I'm sorry, but high order polynomials (as suggested by @akshatsood) are always a bad idea. You will run into numerical problems working in double precision. And as well, people tend to think that if a degree 9 polynomial gave an ok fit, then we can get a better fit from a degree 10, or 12 or 15 degree polynomial. In the end, they end up running into the realm of overfitting their data. And worst of all, the @Chaudhary P Patel talks about using that equation for prediction in a different interval. Trying to extrapolate data using a high degree polynomial is just insanity. In fact, trying to extrapolate any model that fits data like that, where you have no rational method for having chosen the model is as crazy. The same applies to the sum of exponentials model produced by @Alex Sha. Just because the model predicts well for the existing data is no reason it will predict anything meaningful for data outside of the support of the data. In the end, there is no magical way to know the true model that produced any set of data. What is needed is an understanding of the physics of what produced the data. If you do understand the physics, then you can SOMETIMES use that knowledge to suggest a model form, and then you can then use that model form to infer estimates of the parameters that might have existed.

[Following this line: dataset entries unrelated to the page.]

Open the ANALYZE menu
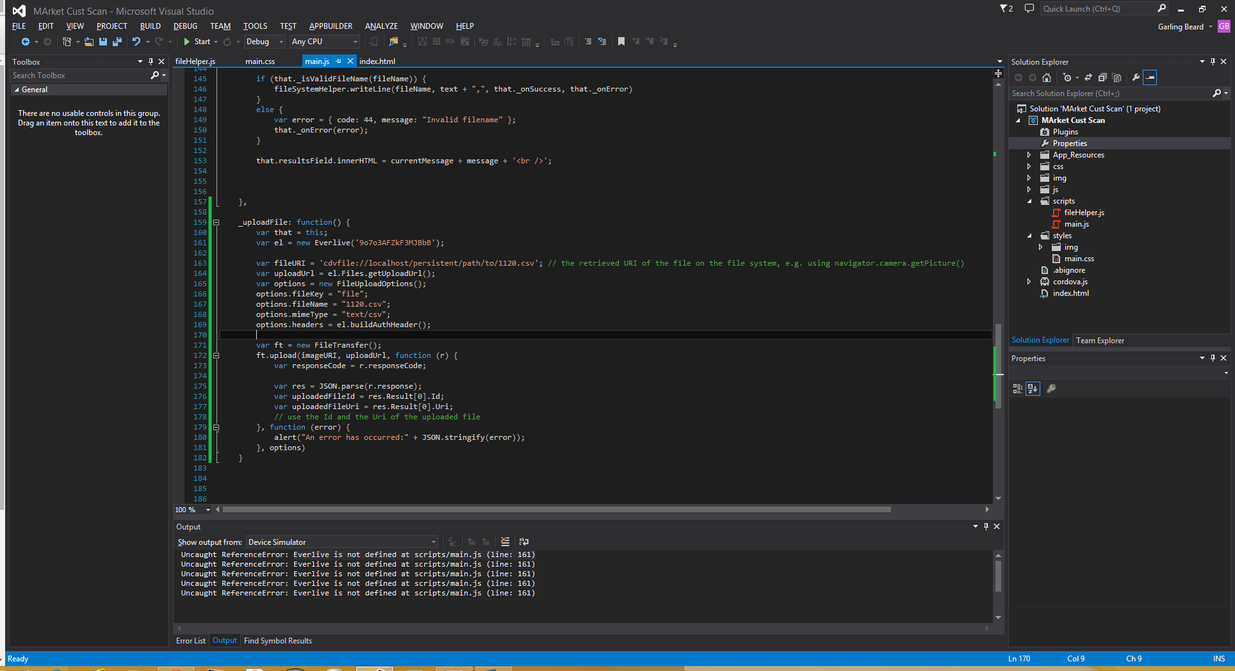This screenshot has height=671, width=1235. click(x=381, y=26)
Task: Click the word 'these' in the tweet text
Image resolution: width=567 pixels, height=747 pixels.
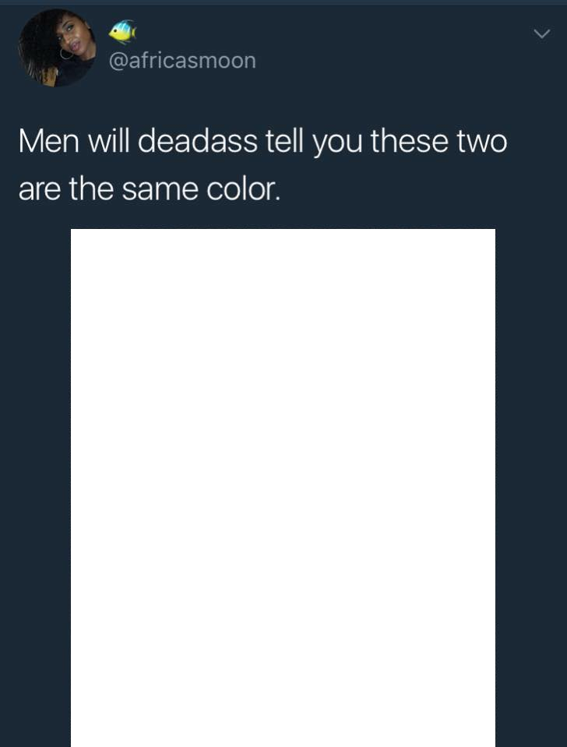Action: point(410,142)
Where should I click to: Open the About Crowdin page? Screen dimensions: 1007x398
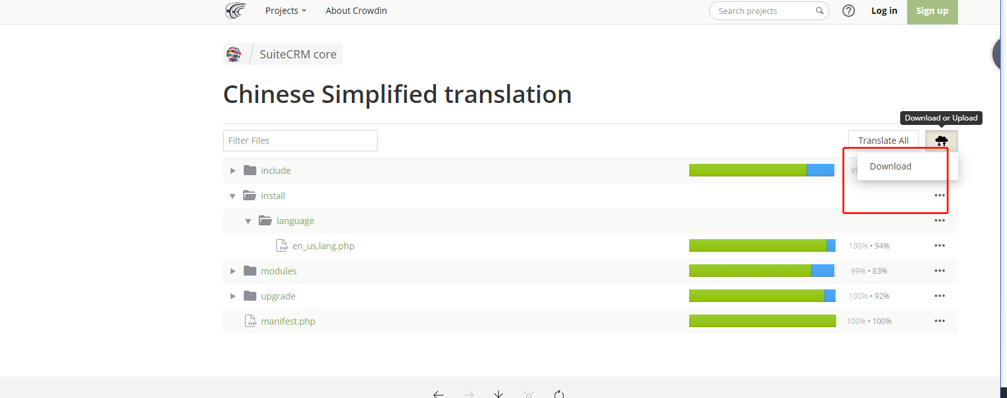point(356,11)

This is why splines exist, and why people use splines as heavily as they do. For example:
spl1 = spline(xy1(:,1),xy1(:,2));
plot(xy1(:,1),xy1(:,2),'ro')
Even here though, note that at the right end of that curve, the spline predicts a quick turnaround. Is that true? Perhaps. There is clearly some curvature in the data at that end. But lacking any information to the right, it is IMPOSSIBLE to guess what will really happen there. And since it looks like there is also probably some noise in the data, we need to guess if that is just noise, or if it is real. Most of the time, I would guess some of the bumps in your curve are noise. But maybe they are real signal. We cannot know. (I recall one of my clients who positively knew that if there was a small jiggle in a curve, they ABSOLUTELY needed to know about it, and needed to see it reproduced. But that is not always the case.)
A problem of course is there is no simple function you can write down for the spline I just produced above. But the sum of exponentials model given by @Alex Sha, or the high degree polynomial from @akshatsood are nearly as bad. They will both be terribly sensitive to even small perturbations in the coefficients in those models. And extrapolative predictions of those curves will be just as sensitive. Again, I'm sorry. But there is no simple way to know the true equation of such a set of data. There is not even a sophisticated, complex way to know that.